La Nouvelle-Calédonie, qui décidera le 4 novembre par référendum de son maintien ou non au sein de la République française, dispose d’un statut déjà largement autonome.

Sous l’intitulé « Dispositions transitoires à la Nouvelle-Calédonie », l’accord de Nouméa est inscrit dans le Titre XIII de la Constitution et a été approuvé par plus de 72% des électeurs de l’archipel le 8 novembre 1998. « C’est impressionnant de voir comment la France jacobine a pu grâce ou à cause de la Nouvelle-Calédonie arriver à un texte qui va très loin dans le partage des pouvoirs », souligne Patrice Jean, ancien Maître de conférence en droit public.
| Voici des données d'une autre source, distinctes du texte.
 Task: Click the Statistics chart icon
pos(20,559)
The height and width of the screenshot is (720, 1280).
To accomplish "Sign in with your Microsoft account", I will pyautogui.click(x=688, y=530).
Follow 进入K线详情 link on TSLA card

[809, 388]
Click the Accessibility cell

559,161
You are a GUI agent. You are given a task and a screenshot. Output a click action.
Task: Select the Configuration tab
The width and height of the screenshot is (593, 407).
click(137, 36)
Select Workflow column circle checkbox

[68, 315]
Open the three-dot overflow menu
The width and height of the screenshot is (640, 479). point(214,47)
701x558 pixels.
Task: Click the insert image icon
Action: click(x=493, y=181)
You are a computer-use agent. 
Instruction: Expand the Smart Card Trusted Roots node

Si l’indépendance l’emportait, trois dispositions seraient mises en œuvre : « le transfert à la Nouvelle-Calédonie des compétences régaliennes (défense, monnaie, justice, ordre public, affaires extérieures), l’accès à un statut international de pleine responsabilité (siège à l’ONU) et l’organisation de la citoyenneté en nationalité ». A l’exception des fonctions régaliennes et de trois secteurs transférables hors référendum mais encore en discussion (contrôle de légalité, enseignement supérieur et communication audiovisuelle), toutes les compétences (santé, sécurité civile, développement économique, enseignement du second degré, environnement…) sont exercées par les pouvoirs locaux.

Mais même dans la sphère régalienne, le Caillou a son mot à dire. « La défense, la monnaie et l’ordre public sont entre les mains de l’État mais la justice et l’international sont partagés », explique Patrice Jean. Bien que la reconnaissance d’un droit civil particulier pour les Kanak lui soit antérieure, l’accord de Nouméa a donné un élan à son application. Dans le domaine civil (mariage, divorce, filiation, succession), les juges des tribunaux, assistés d’assesseurs coutumiers, appliquent aux Kanak qui ont le statut coutumier, les règles qui régissent l’organisation sociale traditionnelle, appelée « coutume », et non le droit commun.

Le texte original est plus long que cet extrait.